Com o FEF, o Fundo de Participação dos Municípios fica 12% mais baixo todo mês. Mesmo com o ganho a partir do próximo ano, o governo federal precisaria, na opinião de Saab, promover uma reforma tributária justa, além de definir as reais atribuições da União, dos Estados e dos municípios para auxiliar as prefeituras.
Ele disse que não é correto a União ficar com 62% do bolo tributário, enquanto os Estados levam 26% e os municípios somente 12%. Além disso, o dirigente entende como fundamental o estabelecimento de regras claras que evitem a duplicidade de funções no serviço público. Cuidar de delegacia, Fórum, escolas, não é atribuição dos municípios, mas estamos fazendo isso e muito mais, reclamou.

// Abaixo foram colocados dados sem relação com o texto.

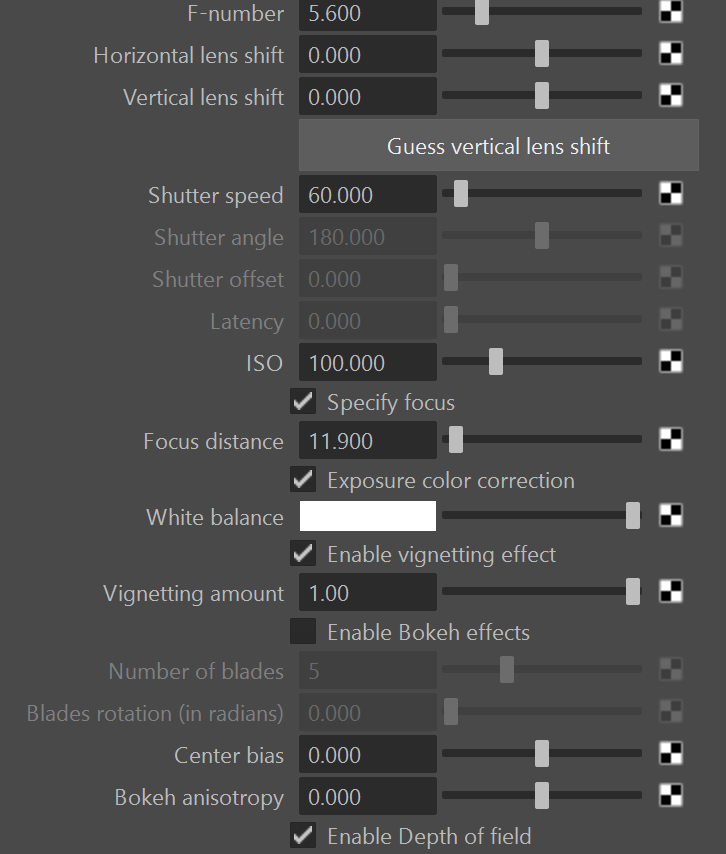This screenshot has width=726, height=854.
Task: Click map icon beside Bokeh anisotropy
Action: click(x=671, y=796)
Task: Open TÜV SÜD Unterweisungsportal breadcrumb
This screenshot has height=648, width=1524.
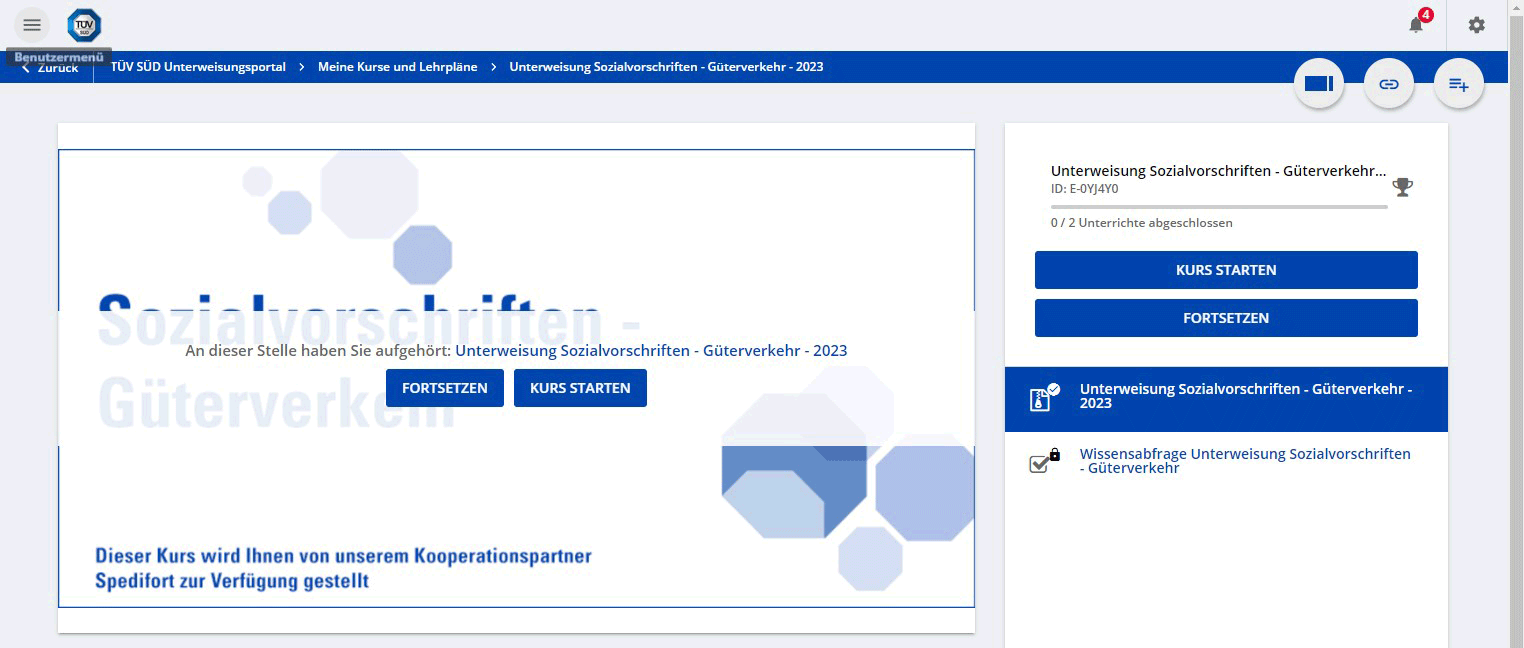Action: pyautogui.click(x=198, y=67)
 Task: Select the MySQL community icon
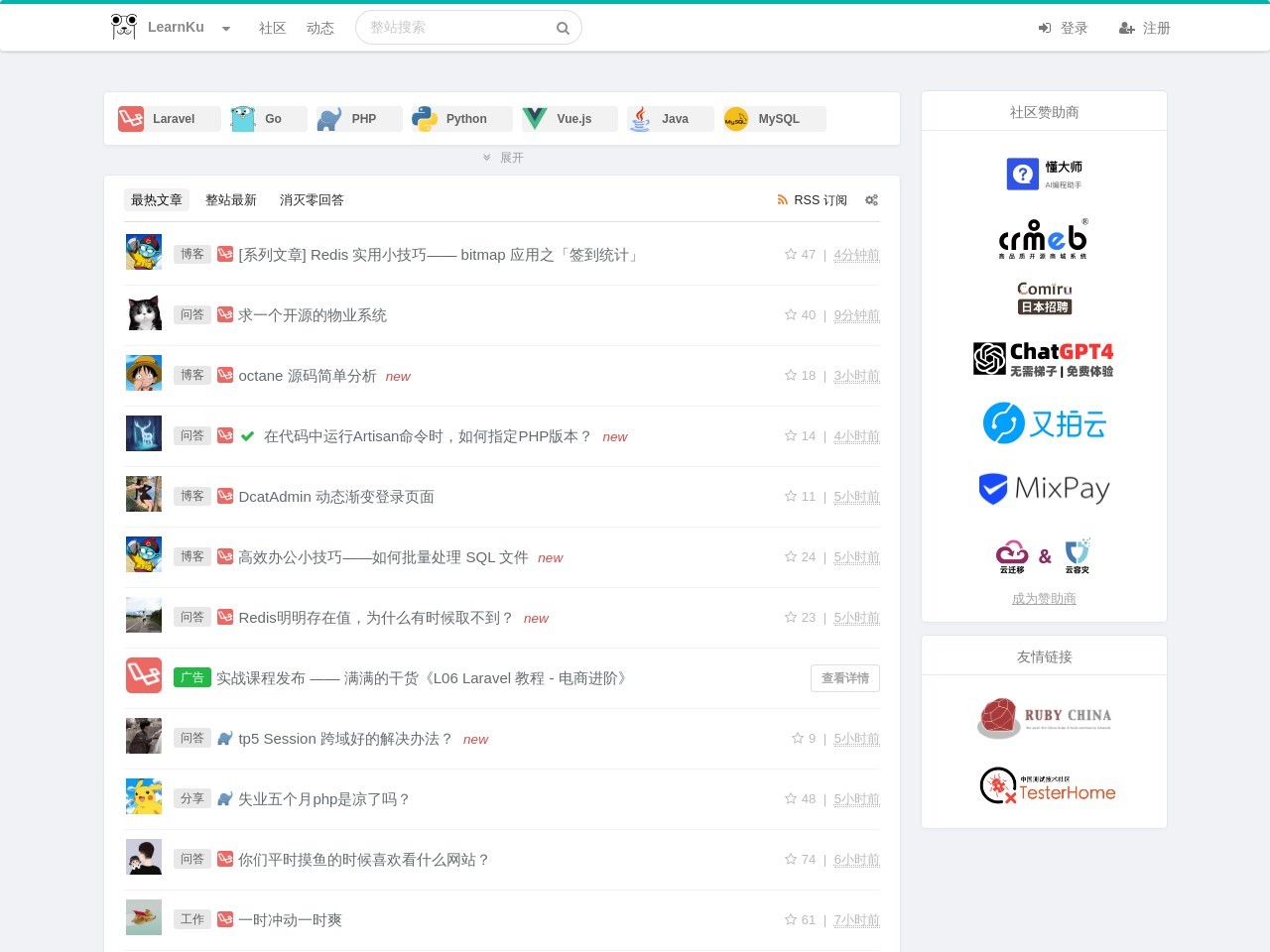[735, 118]
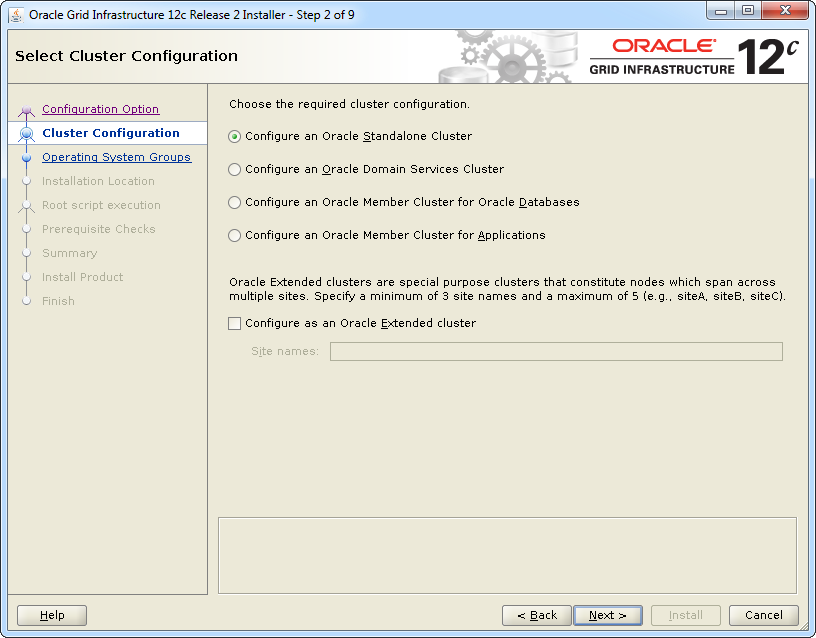Pick Oracle Member Cluster for Applications
Screen dimensions: 816x638
coord(235,236)
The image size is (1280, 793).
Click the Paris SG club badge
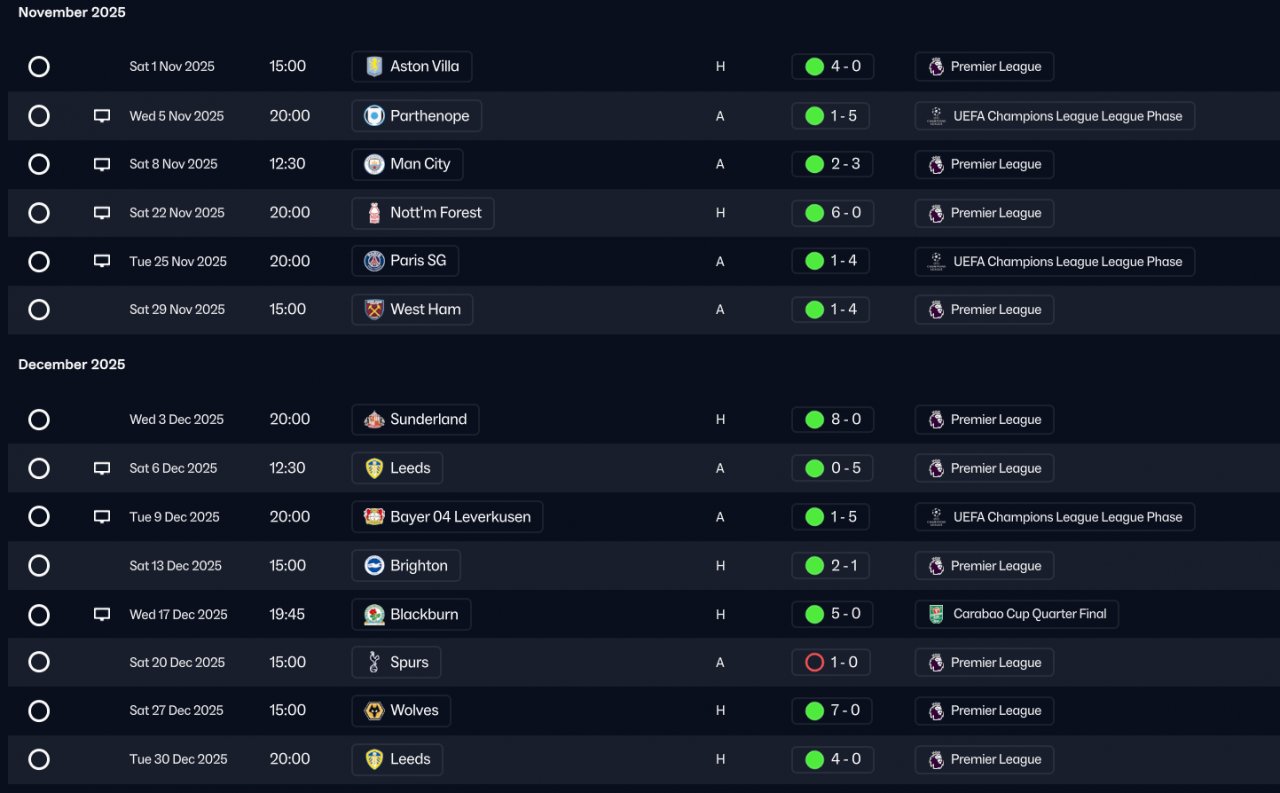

A AMP levará essas e outras críticas aos deputados federais do Paraná durante uma reunião marcada para a próxima segunda-feira, às 14h30, na sede da entidade, em Curitiba. A entidade quer o empenho da bancada para tentar apressar soluções para os problemas do municipalismo. O encontro terá a presença dos 19 presidentes de associações microrregionais, dos 26 membros da Associação dos Municípios e dos deputados federais. Segundo Saab, dos 30 parlamentares convidados, 20 já confirmaram presença.